● **About this task**: Could you restate the data word for word?

Data excerpts:
___

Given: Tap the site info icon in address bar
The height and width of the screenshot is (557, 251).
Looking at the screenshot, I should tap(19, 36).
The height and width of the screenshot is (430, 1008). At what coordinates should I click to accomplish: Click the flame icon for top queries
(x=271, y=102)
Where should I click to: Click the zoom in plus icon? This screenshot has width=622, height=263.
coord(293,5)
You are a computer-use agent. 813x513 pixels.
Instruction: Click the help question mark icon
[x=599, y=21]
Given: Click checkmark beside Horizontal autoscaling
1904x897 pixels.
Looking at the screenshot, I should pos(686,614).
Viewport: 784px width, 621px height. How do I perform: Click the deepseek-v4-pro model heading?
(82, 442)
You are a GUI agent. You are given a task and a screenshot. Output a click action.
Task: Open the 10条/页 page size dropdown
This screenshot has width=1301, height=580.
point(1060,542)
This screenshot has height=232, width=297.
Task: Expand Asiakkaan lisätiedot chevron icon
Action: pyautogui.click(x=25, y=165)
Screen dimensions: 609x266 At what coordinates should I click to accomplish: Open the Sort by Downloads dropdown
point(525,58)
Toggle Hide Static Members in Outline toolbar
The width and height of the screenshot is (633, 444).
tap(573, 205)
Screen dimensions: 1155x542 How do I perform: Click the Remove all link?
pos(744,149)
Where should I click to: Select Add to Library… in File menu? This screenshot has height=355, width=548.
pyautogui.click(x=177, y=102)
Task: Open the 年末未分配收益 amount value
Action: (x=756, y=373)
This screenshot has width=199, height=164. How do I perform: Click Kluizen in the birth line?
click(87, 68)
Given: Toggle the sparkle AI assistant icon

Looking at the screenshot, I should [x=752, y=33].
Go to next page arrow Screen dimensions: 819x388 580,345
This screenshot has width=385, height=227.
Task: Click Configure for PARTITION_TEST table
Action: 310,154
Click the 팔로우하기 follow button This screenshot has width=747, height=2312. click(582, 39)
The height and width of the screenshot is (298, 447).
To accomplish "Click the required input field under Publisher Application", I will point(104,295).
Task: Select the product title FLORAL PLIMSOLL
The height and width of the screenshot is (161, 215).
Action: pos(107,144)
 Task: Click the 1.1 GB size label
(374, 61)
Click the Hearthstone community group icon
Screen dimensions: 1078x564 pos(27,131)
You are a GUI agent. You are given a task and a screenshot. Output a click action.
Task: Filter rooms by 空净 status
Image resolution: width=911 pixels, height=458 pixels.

___

● **Response area**:
Given: Tap the site info icon in address bar
The height and width of the screenshot is (557, 251).
Looking at the screenshot, I should tap(19, 36).
The height and width of the screenshot is (430, 1008). At what coordinates should I click to accomplish: Click the flame icon for top queries
(x=271, y=102)
Where should I click to: Click the zoom in plus icon? This screenshot has width=622, height=263.
coord(293,5)
You are a computer-use agent. 813x513 pixels.
Instruction: Click the help question mark icon
[x=599, y=21]
Given: Click checkmark beside Horizontal autoscaling
1904x897 pixels.
Looking at the screenshot, I should pos(686,614).
Viewport: 784px width, 621px height. How do I perform: Click the deepseek-v4-pro model heading?
(82, 442)
You are a GUI agent. You are given a task and a screenshot. Output a click action.
Task: Open the 10条/页 page size dropdown
This screenshot has width=1301, height=580.
point(1060,542)
This screenshot has height=232, width=297.
Task: Expand Asiakkaan lisätiedot chevron icon
Action: pyautogui.click(x=25, y=165)
Screen dimensions: 609x266 At what coordinates should I click to accomplish: Open the Sort by Downloads dropdown
point(525,58)
Toggle Hide Static Members in Outline toolbar
The width and height of the screenshot is (633, 444).
tap(573, 205)
Screen dimensions: 1155x542 How do I perform: Click the Remove all link?
pos(744,149)
Where should I click to: Select Add to Library… in File menu? This screenshot has height=355, width=548.
pyautogui.click(x=177, y=102)
Task: Open the 年末未分配收益 amount value
Action: (x=756, y=373)
This screenshot has width=199, height=164. How do I perform: Click Kluizen in the birth line?
click(87, 68)
Given: Toggle the sparkle AI assistant icon

Looking at the screenshot, I should [x=752, y=33].
Go to next page arrow Screen dimensions: 819x388 580,345
This screenshot has width=385, height=227.
Task: Click Configure for PARTITION_TEST table
Action: 310,154
Click the 팔로우하기 follow button This screenshot has width=747, height=2312. click(582, 39)
The height and width of the screenshot is (298, 447).
To accomplish "Click the required input field under Publisher Application", I will point(104,295).
Task: Select the product title FLORAL PLIMSOLL
The height and width of the screenshot is (161, 215).
Action: pos(107,144)
 Task: Click the 1.1 GB size label
(374, 61)
Click the Hearthstone community group icon
Screen dimensions: 1078x564 pos(27,131)
You are a GUI agent. You are given a task and a screenshot. Output a click action.
Task: Filter rooms by 空净 status
Image resolution: width=911 pixels, height=458 pixels.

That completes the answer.